I seem to be developing a bit of a habit.  A Frank habit.  Last weekend, I stuffed three mats into the van, and headed off yet again to Frank Slide.  This time, however, I would be climbing with a different crew of folks.  Kyle had headed south to Joe's Valley, and Mark had exams.  Fortunately, the pool of climbing talent in Lethbridge is a lot deeper than that, and so I picked up Justin and then headed across the river to McDonalds, where we would meet Ryan for the drive out.  They're both enormously entertaining guys, so I was fairly certain we'd have a lot of fun. 

Justin had to stop in Pincher Creek for the morning, but Ryan and I headed onto the Slide.  I convinced Ryan that we should head up to the 'Mark of the Beast' Project.  We cleaned it up a bit, and sorted out the landing, and I started working the funky moves that define this problem.  All the holds on this problem are decent, but the moves are tricky and the body positions unusual.  Unfortunately, the landing for this problem is somewhat* dangerous, and we also kept getting blasted by gale-force chinook winds howling through the Crowsnest Pass.  Nonetheless I made good progress before we packed it in and moved to a more sheltered location.

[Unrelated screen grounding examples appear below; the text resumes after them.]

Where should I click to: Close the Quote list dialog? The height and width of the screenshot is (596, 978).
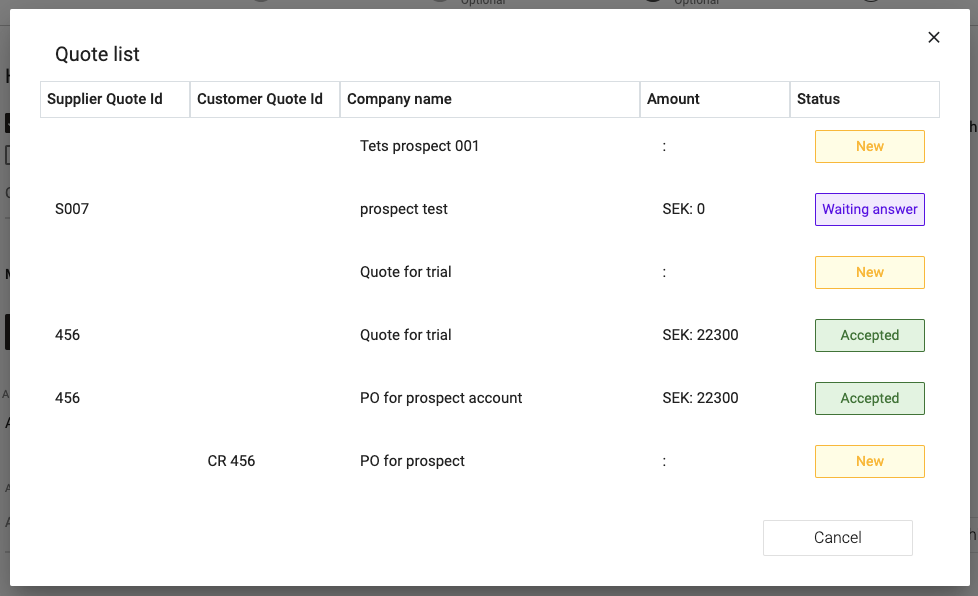click(x=934, y=38)
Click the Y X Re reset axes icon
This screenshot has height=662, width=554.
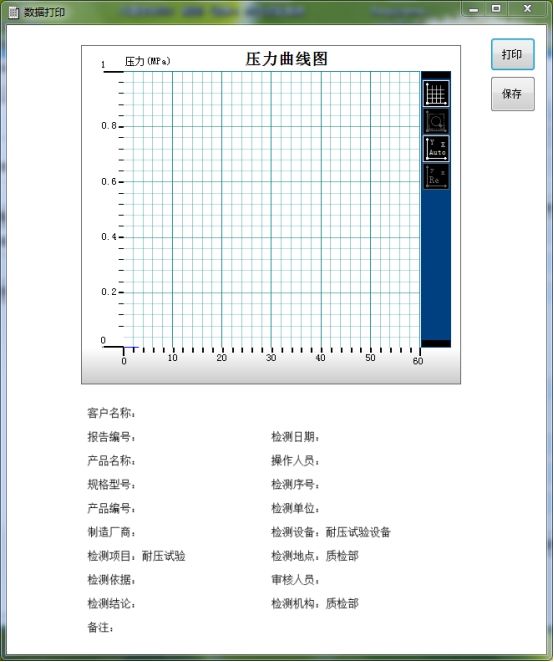pyautogui.click(x=436, y=176)
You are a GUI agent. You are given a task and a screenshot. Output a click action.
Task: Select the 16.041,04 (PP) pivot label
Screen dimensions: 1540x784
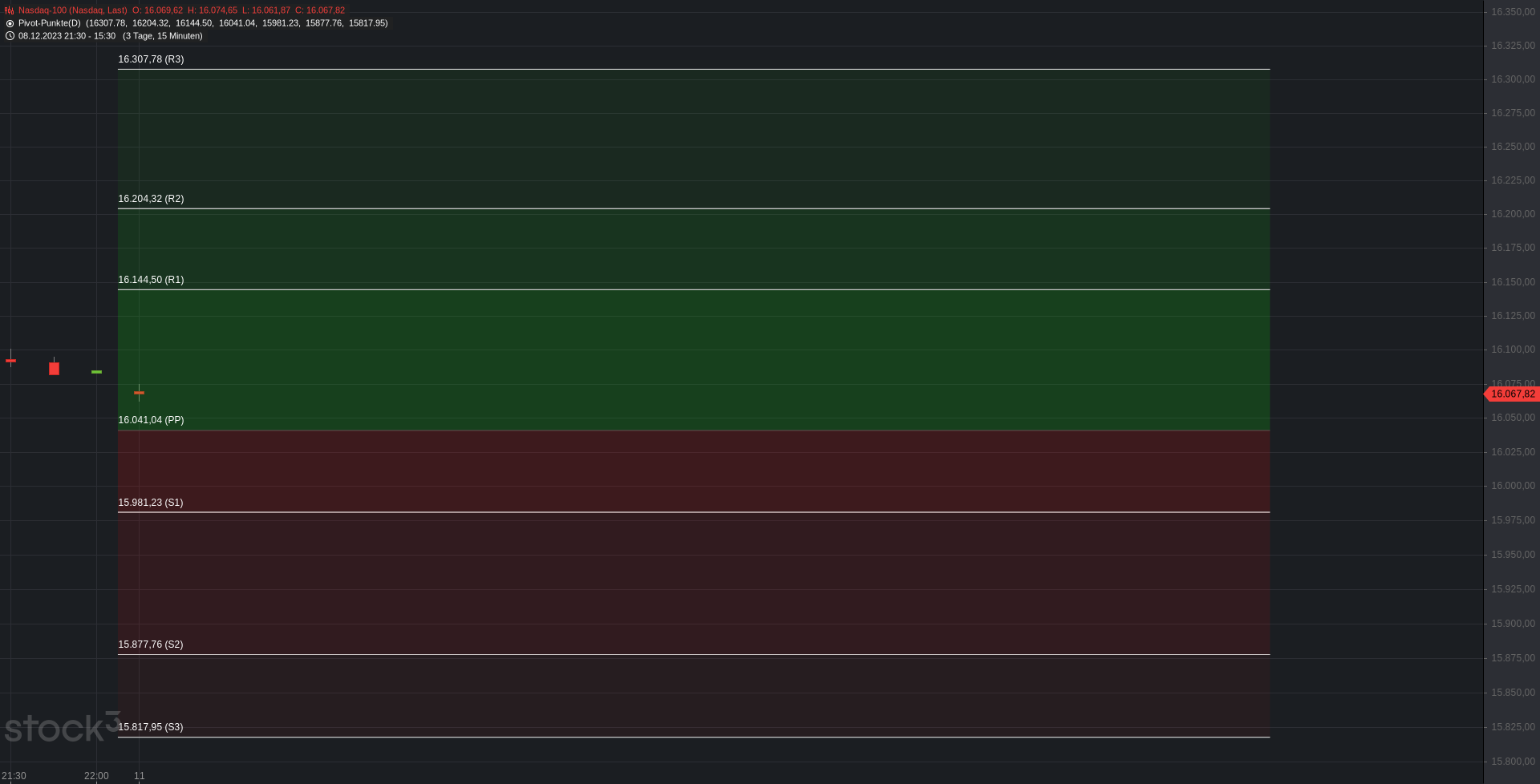point(151,420)
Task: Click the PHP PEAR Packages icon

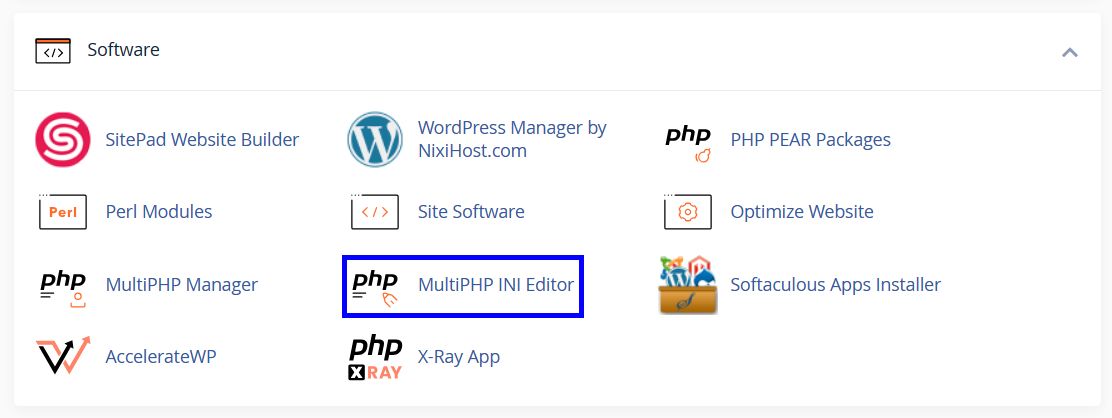Action: [688, 142]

Meanwhile, Mark G. (sans Beth) and Calvin had arrived, so we set up shop at a boulder in the trees near the House Boulder.  I had walked by the boulder a few timess, and had often wondered why it didn't seem to have any established problems on it.  Part of the reason, I think, is that it had a little loose rock, and part of the reason is that it is a bit tall (likely 18 feet at the tallest side).  Luckily, we had a rope with us, and a little cleaning produced several aesthetic, fun lines.  We managed to climb 11 new problems, including four really standout lines:

- Charlie the Horse (V0), a fun and easy slab, great for those new to the Slab Arts...
- Ghost Rider (V4), a very cool highball with a mid-height crimpy crux, pioneered by Mark, Ryan, Calvin, and Justin...
- Aftermath (V5ish), an absolutely stellar highish problem on perfect full-pad edges, and
- Four-Inch Pinch (V2ish), a classic moderate cave problem, reminscent of Superfly (V4) in Squamish.

We then moved on to the House Boulder area, where we did Galactic (V4) (I flashed it easily, which was nice), and some more highballs, including one on the House Boulder itself (it has likely been done before, but I decided that it needed a name, so I called it The Second Story (V0)).

Feeling a bit fried, we moved to the far side of the Slide to try the slab testpiece Frankenstein (V5).  I don't have any slab shoes at the moment, and I quickly gave up trying to climb Frankenstein.  Mark was making great progress, and came to within a few moves of sending!  Calvin was making decent progress as well, but Frankenstein is hard.  I mean HARD.  Very tall, very sustained, and features very small crimps, dimples, and sidepulls. It's similar to Black Slabbath (V7ish) in Squamish, I think, but a little shorter (only a little!) and a bit easier.  Still, a very formidable slab!

All in all, a great day of sending!  I think the next Mini-Guide that we will release will be for the House Boulder Area, so keep tuned for that.  The Healing Area Mini-Guide is online at Sendage.com, so you can find it there.

Sorry for the lack of photos!  Next time, for sure!

*Note: Even by my standards, this problem has a sketchy landing.  A fall at the wrong time, or in the slightly wrong direction would either have you slam into a fridge-sized block, or pitch 30 feet down a steep talus slope... Still, it is too amazing not to be climbed!